The number of deaths caused by Taser stun weapons might actually be higher than claimed by Amnesty International. In the most recent case earlier this month, Canadian police killed Robert Dziekanski, a Polish immigrant, who had been screaming and throwing things around at Vancouver airport, with a Taser stun gun.
Despite such incidents, former German police officials publicly praise use of Taser stun guns against demonstrators as harmless yet efficient. So far in Germany, only special police commandos are equipped with such guns.
Friedhelm Krueger-Sprengel, former official at the ministry of defense, says "the non-lethal weapons give police and army forces wider latitude in action."
Krueger-Sprengel told IPS that "security forces can act against a rebellious population without pulling the weapons immediately. With the Taser guns for instance, police and army officers can impose themselves more easily, in the sense that their power has a larger spectrum, so that rebellious people cannot react against them."
Rainer Wendt, director at the German Police Officers Union, says "the police need weapons that do not kill, but which hurt and cause wounds, in order to control demonstrations. Otherwise, we are declaring open season on our police officers in battles against violent demonstrators."
A rationale for non-lethal weapons was presented by Kay Nehm, former German attorney general, in July 2006 at a conference on 'Future Security' in Karlsruhe city, some 550 km southwest of Berlin.
"The necessary assessment (on home security) begins with the changing social underlying circumstances, namely the economic upheavals associated with globalization, and the smaller financial possibilities of governments and municipalities to meet the growing prosperity discrepancies between the have and have-nots in our society," Nehm said at that conference.
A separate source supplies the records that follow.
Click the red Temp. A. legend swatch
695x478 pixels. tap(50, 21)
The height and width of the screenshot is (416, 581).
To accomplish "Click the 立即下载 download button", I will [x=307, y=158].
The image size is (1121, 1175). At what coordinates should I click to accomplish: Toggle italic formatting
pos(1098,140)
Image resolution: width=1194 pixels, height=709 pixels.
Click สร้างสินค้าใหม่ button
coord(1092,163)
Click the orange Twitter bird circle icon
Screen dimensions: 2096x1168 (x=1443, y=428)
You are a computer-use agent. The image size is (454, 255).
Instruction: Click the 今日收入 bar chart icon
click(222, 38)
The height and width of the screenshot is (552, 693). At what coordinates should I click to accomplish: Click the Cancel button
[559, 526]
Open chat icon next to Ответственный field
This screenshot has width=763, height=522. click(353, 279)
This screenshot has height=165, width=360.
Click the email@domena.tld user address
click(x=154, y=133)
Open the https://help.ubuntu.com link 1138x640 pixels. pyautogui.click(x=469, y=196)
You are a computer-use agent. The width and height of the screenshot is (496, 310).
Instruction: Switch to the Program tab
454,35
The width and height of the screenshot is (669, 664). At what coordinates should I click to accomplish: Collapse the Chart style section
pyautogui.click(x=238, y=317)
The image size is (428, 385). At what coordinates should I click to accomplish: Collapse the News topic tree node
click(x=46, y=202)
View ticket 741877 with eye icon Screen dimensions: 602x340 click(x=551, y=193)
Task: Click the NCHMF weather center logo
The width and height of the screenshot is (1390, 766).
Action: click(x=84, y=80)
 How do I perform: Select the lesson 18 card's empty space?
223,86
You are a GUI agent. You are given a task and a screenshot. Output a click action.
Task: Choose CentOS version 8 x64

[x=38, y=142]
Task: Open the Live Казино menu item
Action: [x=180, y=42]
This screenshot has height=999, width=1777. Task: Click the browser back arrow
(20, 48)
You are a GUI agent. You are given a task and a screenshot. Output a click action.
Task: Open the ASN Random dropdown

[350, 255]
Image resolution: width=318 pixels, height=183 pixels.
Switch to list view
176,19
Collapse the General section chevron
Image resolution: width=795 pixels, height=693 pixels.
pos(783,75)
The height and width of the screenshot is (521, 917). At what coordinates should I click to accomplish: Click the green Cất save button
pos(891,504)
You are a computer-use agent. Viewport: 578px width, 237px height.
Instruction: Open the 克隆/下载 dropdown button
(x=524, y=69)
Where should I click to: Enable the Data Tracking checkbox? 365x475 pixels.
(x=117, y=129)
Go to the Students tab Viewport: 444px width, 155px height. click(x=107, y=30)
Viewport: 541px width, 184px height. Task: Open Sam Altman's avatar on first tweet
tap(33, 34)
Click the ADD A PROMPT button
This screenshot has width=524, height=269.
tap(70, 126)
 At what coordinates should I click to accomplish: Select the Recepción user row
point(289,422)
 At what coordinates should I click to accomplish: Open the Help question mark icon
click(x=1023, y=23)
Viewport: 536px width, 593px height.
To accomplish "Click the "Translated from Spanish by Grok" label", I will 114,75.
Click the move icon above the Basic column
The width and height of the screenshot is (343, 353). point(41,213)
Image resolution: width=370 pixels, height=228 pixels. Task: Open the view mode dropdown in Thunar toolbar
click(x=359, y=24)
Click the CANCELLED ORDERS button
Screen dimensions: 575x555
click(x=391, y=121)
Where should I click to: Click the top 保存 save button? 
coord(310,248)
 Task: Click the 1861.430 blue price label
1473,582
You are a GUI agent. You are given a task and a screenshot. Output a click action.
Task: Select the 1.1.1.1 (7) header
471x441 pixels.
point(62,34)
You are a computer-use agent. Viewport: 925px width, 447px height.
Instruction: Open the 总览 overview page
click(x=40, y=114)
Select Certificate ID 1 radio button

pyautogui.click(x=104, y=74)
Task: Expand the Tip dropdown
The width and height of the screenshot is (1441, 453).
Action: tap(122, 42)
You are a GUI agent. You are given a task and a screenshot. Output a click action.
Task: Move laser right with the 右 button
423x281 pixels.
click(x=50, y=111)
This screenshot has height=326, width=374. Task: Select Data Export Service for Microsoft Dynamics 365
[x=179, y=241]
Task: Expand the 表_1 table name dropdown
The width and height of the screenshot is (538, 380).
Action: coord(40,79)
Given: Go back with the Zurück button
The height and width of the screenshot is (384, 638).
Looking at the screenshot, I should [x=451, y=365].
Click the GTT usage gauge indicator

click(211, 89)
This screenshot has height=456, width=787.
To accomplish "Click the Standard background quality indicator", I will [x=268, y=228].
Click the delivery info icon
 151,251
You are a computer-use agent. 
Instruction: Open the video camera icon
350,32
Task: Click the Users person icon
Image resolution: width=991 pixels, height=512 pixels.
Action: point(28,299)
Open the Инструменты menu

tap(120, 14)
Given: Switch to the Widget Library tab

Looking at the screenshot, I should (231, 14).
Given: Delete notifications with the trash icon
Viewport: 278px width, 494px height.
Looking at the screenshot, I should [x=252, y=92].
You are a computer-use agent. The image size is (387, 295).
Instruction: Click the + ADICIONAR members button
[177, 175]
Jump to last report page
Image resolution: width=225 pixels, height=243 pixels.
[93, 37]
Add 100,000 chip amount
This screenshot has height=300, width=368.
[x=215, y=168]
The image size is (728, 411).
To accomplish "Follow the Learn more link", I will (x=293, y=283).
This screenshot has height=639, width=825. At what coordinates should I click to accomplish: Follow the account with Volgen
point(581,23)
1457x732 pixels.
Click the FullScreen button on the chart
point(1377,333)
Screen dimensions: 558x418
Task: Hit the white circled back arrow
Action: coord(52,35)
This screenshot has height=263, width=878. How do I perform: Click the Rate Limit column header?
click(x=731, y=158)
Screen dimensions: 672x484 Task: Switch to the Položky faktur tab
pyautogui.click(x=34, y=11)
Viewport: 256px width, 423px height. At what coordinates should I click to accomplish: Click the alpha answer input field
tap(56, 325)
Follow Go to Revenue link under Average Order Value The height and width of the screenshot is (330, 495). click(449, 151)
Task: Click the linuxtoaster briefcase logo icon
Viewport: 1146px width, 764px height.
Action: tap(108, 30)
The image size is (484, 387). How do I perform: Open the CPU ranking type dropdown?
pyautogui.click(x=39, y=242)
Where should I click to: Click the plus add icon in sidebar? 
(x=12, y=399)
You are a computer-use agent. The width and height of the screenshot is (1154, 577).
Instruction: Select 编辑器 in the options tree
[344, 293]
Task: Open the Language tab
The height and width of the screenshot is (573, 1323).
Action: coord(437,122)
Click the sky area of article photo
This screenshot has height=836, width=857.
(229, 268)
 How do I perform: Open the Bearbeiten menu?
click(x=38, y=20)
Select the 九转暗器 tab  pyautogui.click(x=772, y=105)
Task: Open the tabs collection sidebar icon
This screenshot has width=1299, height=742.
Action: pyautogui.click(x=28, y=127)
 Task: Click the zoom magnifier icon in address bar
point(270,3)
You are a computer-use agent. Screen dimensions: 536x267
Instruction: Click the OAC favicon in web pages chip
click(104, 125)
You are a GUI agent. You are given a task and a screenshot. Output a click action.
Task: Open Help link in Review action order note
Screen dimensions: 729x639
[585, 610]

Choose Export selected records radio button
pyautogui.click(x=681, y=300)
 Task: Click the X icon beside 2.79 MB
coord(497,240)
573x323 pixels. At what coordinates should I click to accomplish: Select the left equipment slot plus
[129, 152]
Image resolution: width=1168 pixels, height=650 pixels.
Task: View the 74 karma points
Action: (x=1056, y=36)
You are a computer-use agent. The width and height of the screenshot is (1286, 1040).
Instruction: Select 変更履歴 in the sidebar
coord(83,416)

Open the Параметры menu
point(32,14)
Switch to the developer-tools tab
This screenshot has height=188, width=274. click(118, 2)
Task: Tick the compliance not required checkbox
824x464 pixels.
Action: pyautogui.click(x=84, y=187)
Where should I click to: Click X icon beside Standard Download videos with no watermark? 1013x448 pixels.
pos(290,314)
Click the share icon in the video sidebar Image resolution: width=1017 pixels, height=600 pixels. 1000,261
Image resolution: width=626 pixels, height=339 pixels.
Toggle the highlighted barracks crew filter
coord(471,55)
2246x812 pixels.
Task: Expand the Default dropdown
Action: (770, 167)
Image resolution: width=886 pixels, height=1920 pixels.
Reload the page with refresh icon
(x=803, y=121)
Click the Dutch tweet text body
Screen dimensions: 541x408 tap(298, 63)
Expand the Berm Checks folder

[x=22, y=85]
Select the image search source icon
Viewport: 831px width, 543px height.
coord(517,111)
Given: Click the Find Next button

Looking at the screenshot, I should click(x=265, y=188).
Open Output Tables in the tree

According to Nehm, these social and economic upheavals, which others associate with imposition of neo-liberal economic policies, "will surely lead to more social sacrifices and difficulties, which represent new risks of fractures within society, and are the natural hotbed for radical, extremist, terrorist challenges."
Such challenges can only be mastered by security forces with non-lethal weapons, which do not cause a blood bath at demonstrations, Nehm said.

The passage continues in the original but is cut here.